PKK silah bırakmadan yeni bir çözüm süreci yok

Galip Ensarioğlu

Galip Ensarioğlu
Galip Ensarioğlu

Eski AK Parti Diyarbakır Milletvekili Galip Ensarioğlu, Türkiye’de demokratikleşme ve reform sürecinin yeni yılda başlayacağını ifade ederek, bunun Kürt sorunuyla ilgili yeni bir ‘çözüm süreci’ anlamına gelmediğini söyledi.

Son günlerde AK Parti’nin yeni bir “çözüm süreci” için hazırlıklara başladığı ileri sürülüyor. Bunun için Türkiye Cumhurbaşkanı Recep Tayyip Erdoğan’ın Danışmanı eski Van Milletvekilli Gülşen Orhan, Diyarbakır’ı ziyaret ettiği ve burada Kürt kanaat önderleriyle birtakım görüşmeler gerçekleştirdiği basına yansıdı.

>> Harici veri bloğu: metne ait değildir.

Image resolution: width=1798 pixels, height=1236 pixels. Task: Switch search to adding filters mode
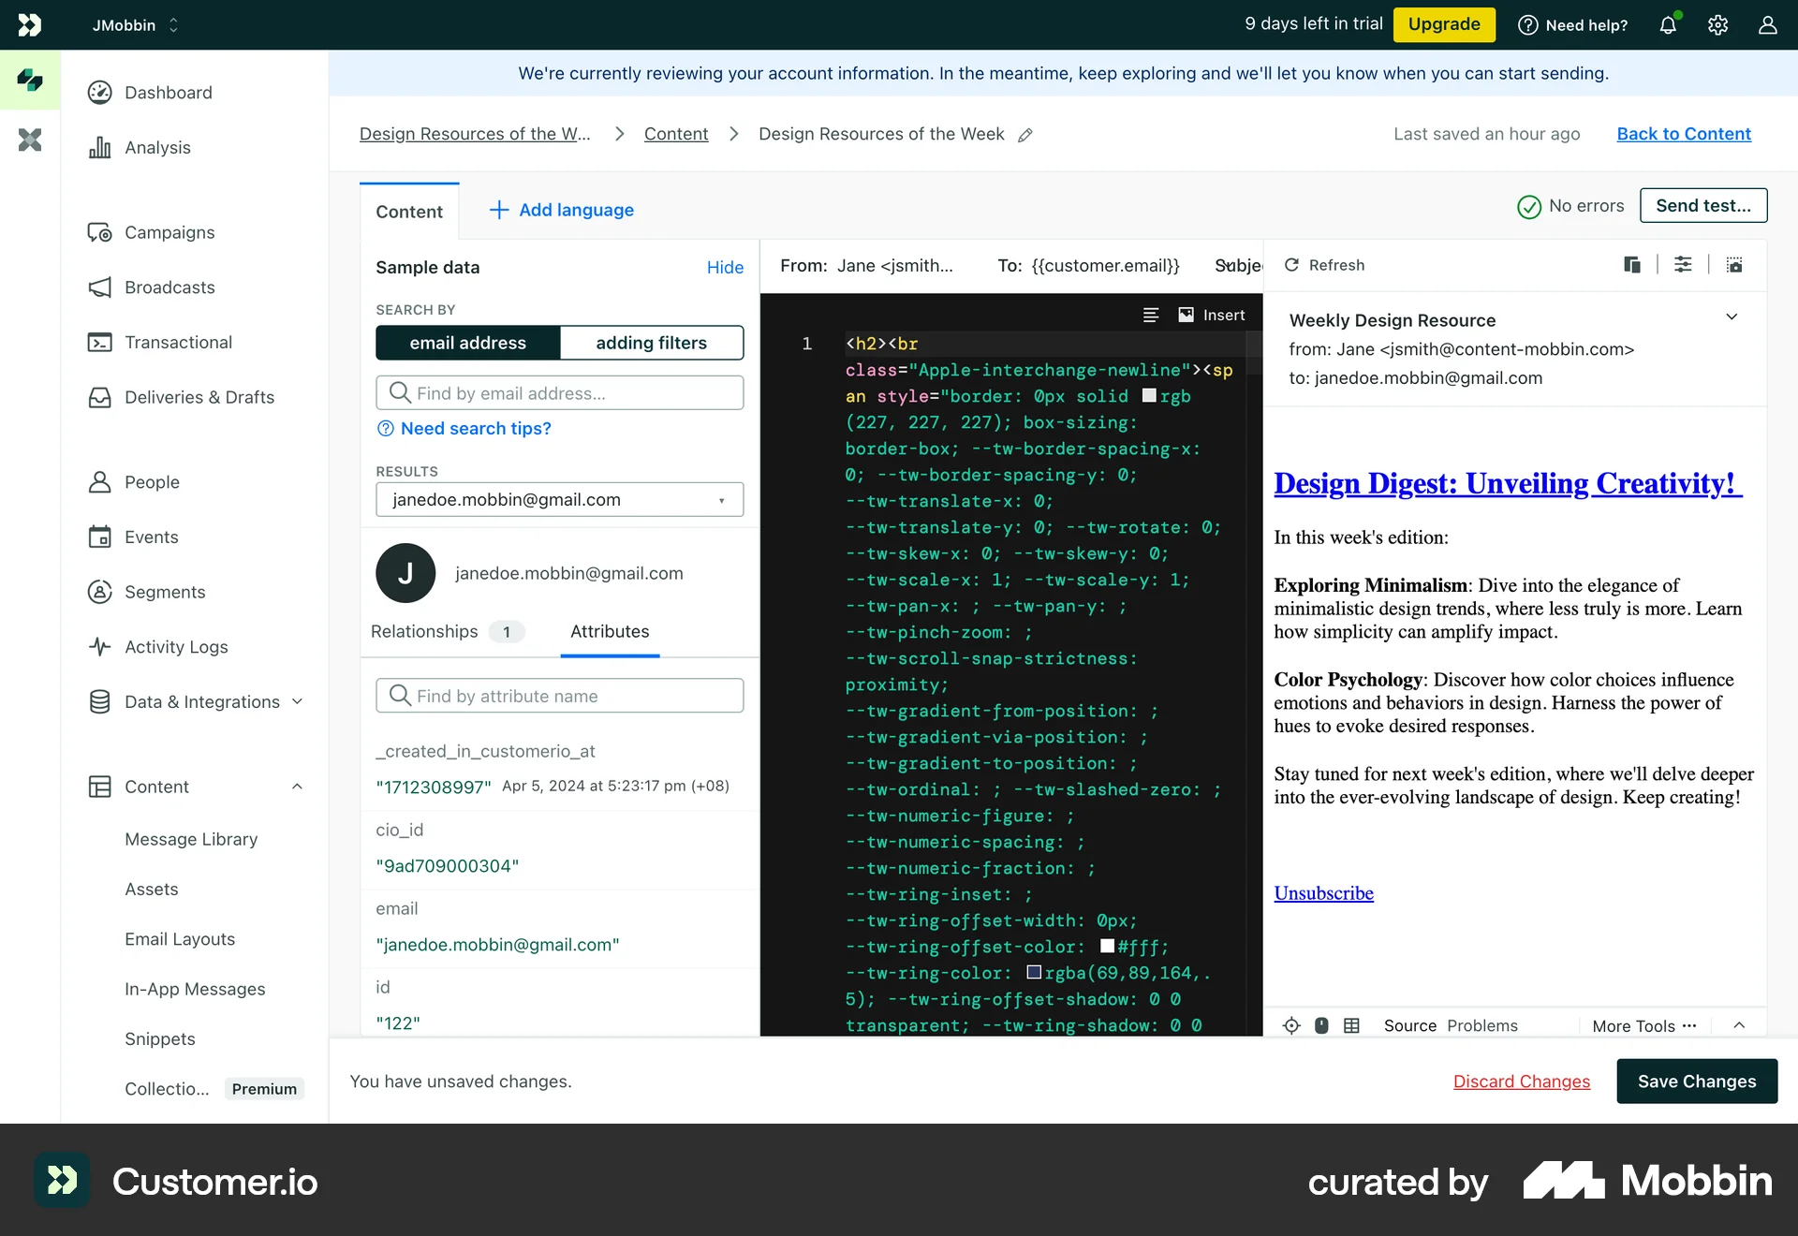[652, 343]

Eski Milletvekili Galip Ensarioğlu, Türkiye’de yeni bir çözüm sürecin başlamasının ancak PKK’nin silahları bırakmasıyla mümkün olabileceğini vurguladı.

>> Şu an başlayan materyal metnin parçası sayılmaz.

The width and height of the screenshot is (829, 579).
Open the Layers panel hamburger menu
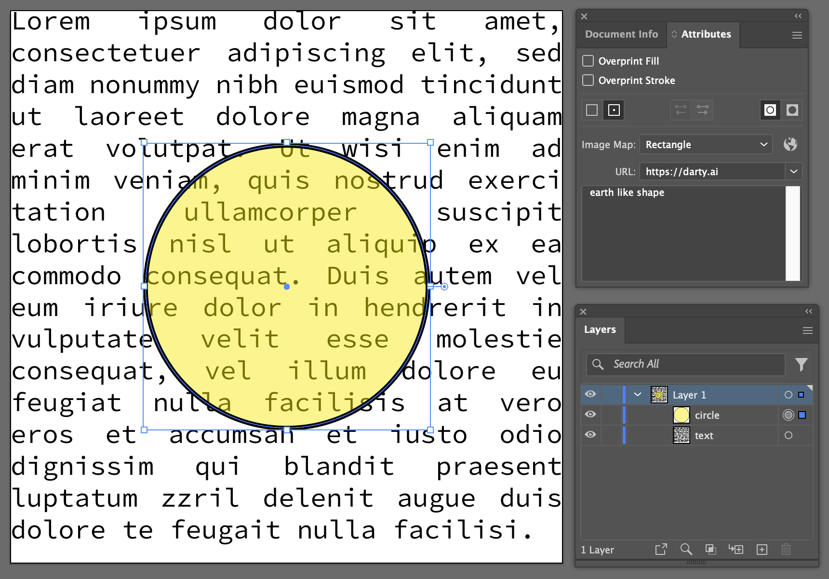tap(807, 331)
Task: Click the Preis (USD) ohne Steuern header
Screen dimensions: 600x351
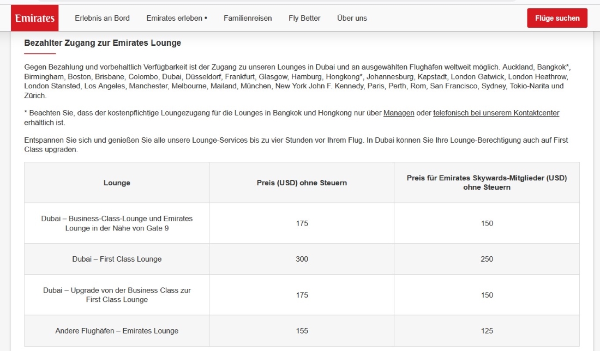Action: point(302,183)
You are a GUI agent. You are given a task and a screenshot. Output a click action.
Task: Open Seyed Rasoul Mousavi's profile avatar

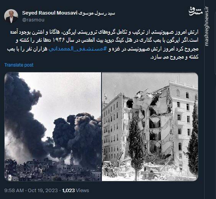11,16
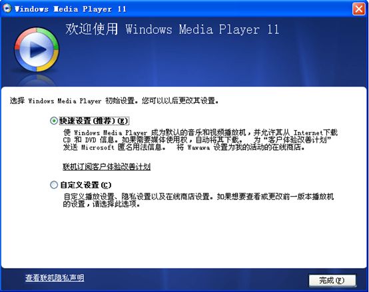Open the 查看联机隐私声明 privacy link
Screen dimensions: 369x292
point(55,278)
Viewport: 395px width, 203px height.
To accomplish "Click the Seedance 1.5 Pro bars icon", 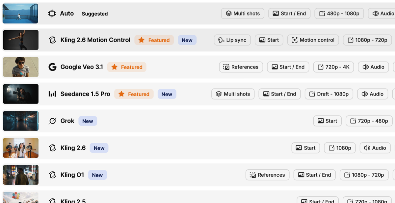I will point(52,94).
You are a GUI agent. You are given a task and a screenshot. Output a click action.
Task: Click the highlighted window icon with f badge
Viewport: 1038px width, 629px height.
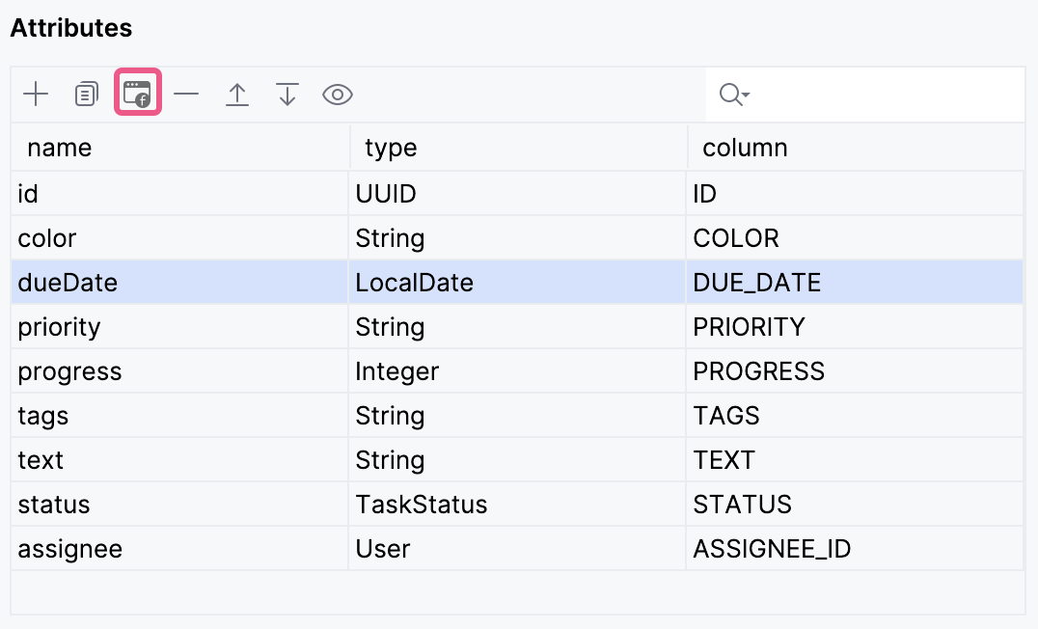(138, 94)
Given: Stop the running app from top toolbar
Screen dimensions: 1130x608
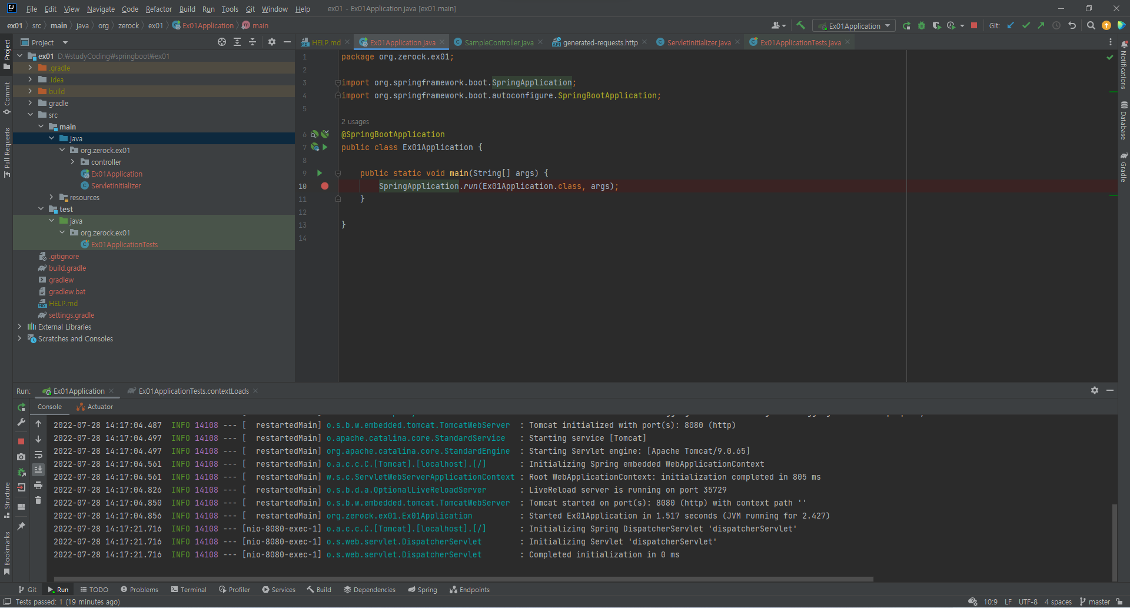Looking at the screenshot, I should click(x=974, y=25).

Ensarioğlu, “Türkiye’deki Kürtlerin sorunu varlık sorunuydu. Varlık sorunu çözüldü, şimdiki eşitlik ve kültürel haklarının tanınması meselesidir, kimlik meselesidir, dil meselesidir” dedi.

“PKK, Türkiye’de giriştiği savaşı kaybetmesiyle bugün Irak Kandil’ine sıkışıp kaldılar” diyen Ensarioğlu, “Burada kendilerine alan açmak için aynı Türkiye’de yaptıkları gibi Kürdistan’ı da istikrarsızlaştırıp oradaki halkı yanına almaya çabalıyor” diye konuştu.

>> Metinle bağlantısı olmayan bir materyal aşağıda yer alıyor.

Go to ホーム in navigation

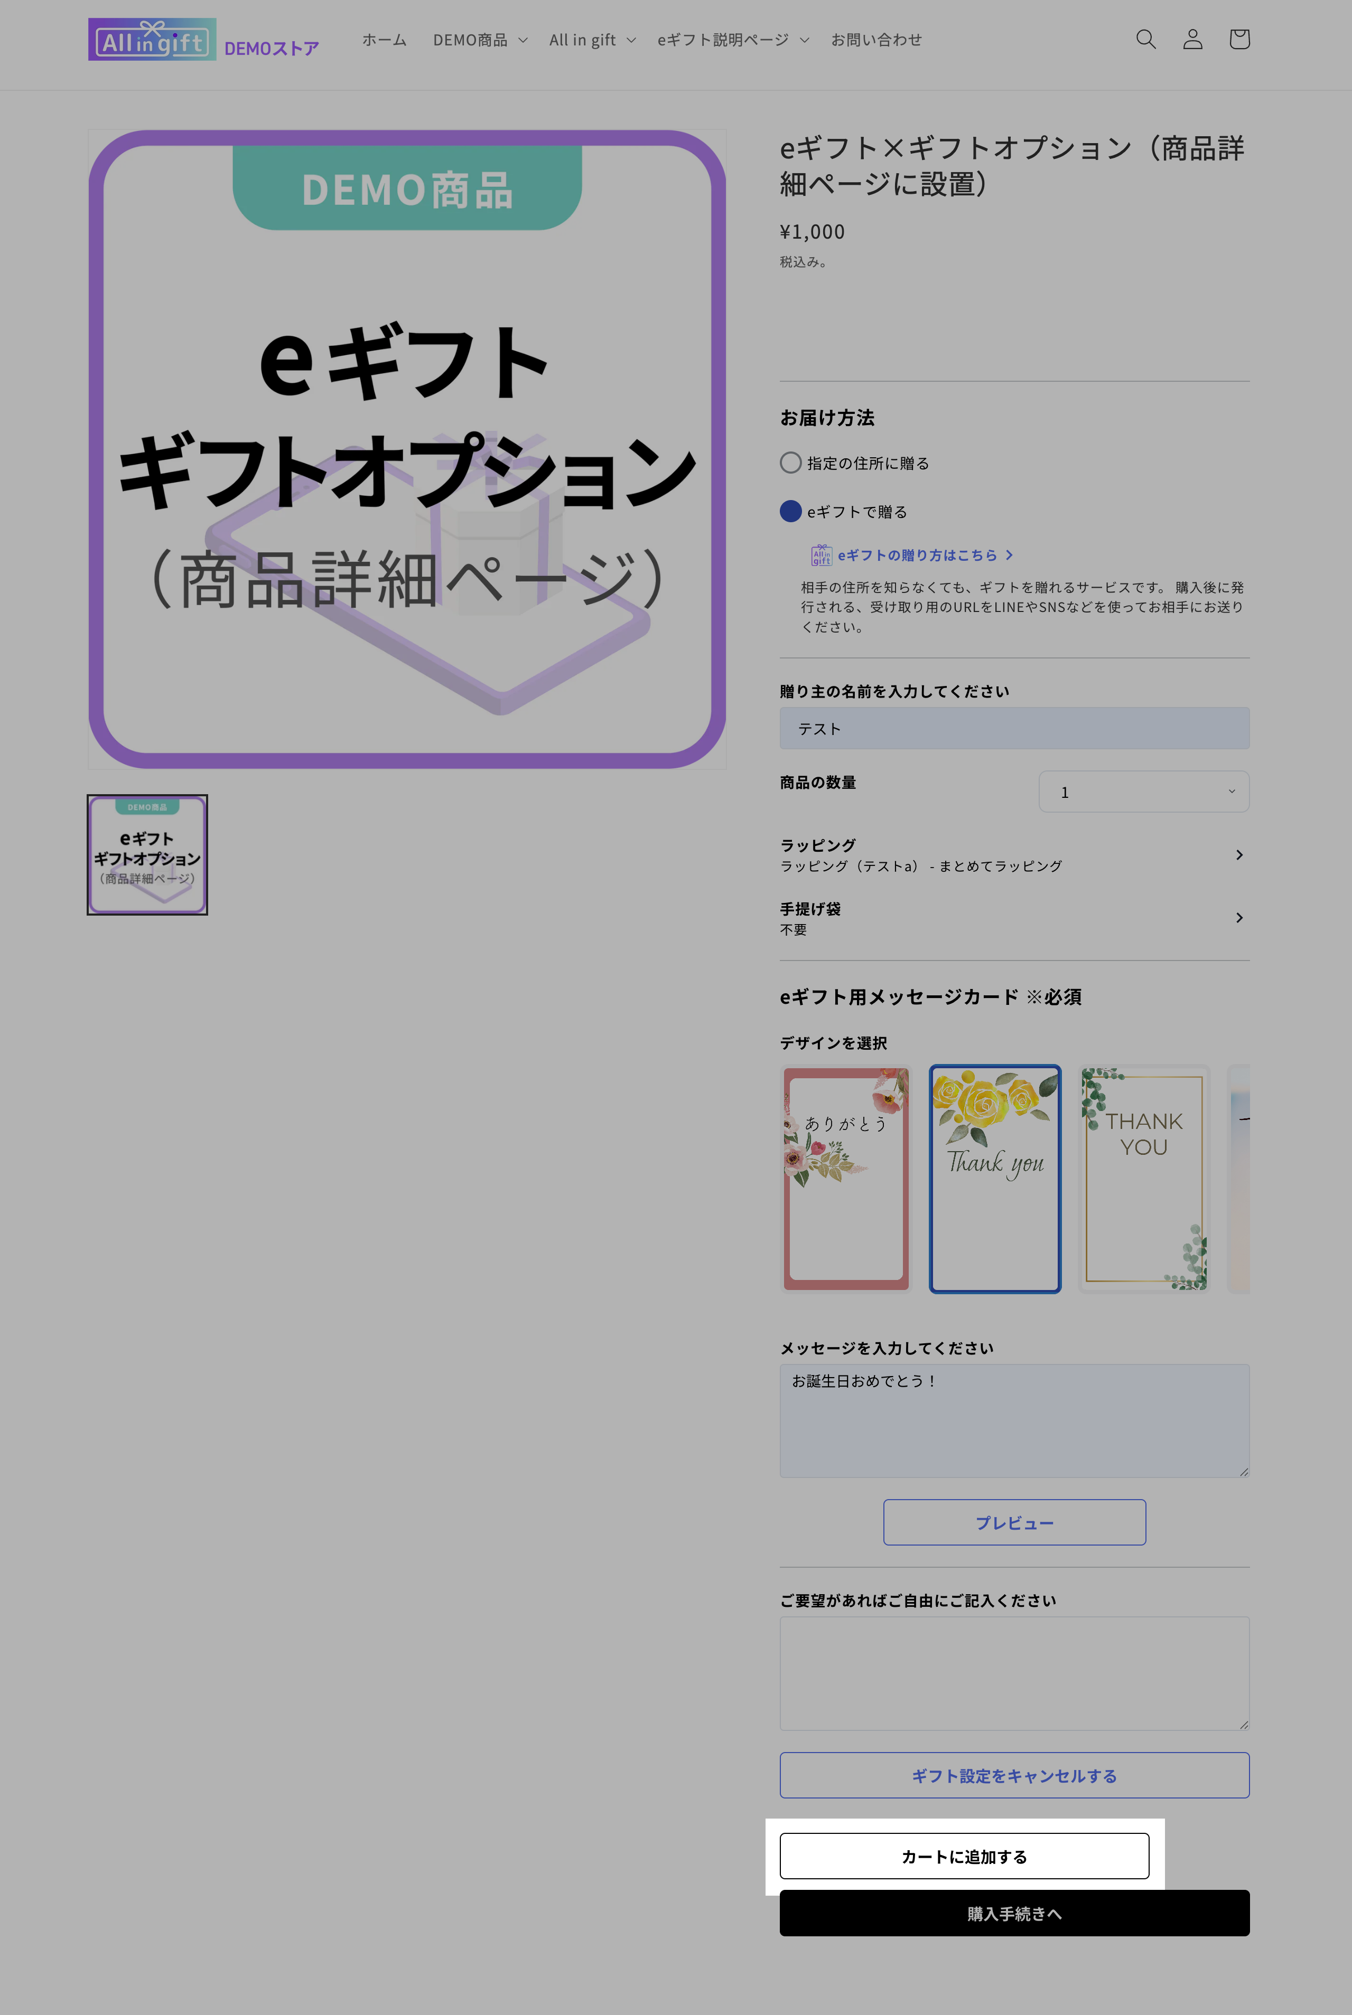(x=384, y=40)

Ensarioğlu K24’ün sorularını yanıtladı:

Son günlerde yeni bir çözüm sürecinin başlayacağı söylentisi dolaşıyor. Siz de duydunuz mu, nasıl değerlendiriyordunuz? 

Sayın Cumhurbaşkanımızın söylemiyle Türkiye’de demokratikleşme ve reform süreci yılbaşından sonra başlayacak. Bu çözüm süreci anlamına gelmez. Son günlerde konuşulanlar sadece insanların yorumlarıdır. Türkiye’de son hendek olaylarından sonra çözüm süreci bozuldu ve yeni çözüm süreci yeniden başlamaz. O süreç bitti. Yeni bir şey konuşulabilir. Ama bunun adı çözüm süreci olmaz. Ancak demokratikleşme ve reform birçok olumlu gelişmeye zemin hazırlar. Bu zemin hazırlama PKK’nin bu süreçte izleyeceği taktiğe uyarsa yeni bir şey kurgulanabilir. Bunun adı da çözüm süreci değil.

Peki, nasıl bir isim vermek gerekiyor?

Benim kendi fikrim, PKK silah bırakmadan, Türkiye’deki silahlı varlığına son vermeden devlet yeni bir süreci başlatmaz. O yüzden eğer PKK birlikte yaşam ve demokratik haklar için bu mücadeleyi verdiğini söylüyorsa Türkiye’de demokratik zemin her türlü hakların elde edilmesi için uygundur. Siyasal, demokratik zeminin uygun olduğu bir süreçte hiçbir şekilde silahla mücadelenin hiçbir meşruiyetinden bahsetmek mümkün değil. O yüzden PKK Türkiye’deki silahlı varlığına son verdiğini söyleyecek, var olan gerek demokratikleşme gerekse Kürtlerin kültürel hakları veya talep edilen hakları için ancak bir demokratik mücadeleden söz etmek mümkün olabilir. O zaman Türkiye birtakım şeyleri mümkün kılabilir. Bundan sonra böyle bir zeminin var olması için devletten ziyade önce PKK’nin atacağı adım önemli. Ona bakmak gerek.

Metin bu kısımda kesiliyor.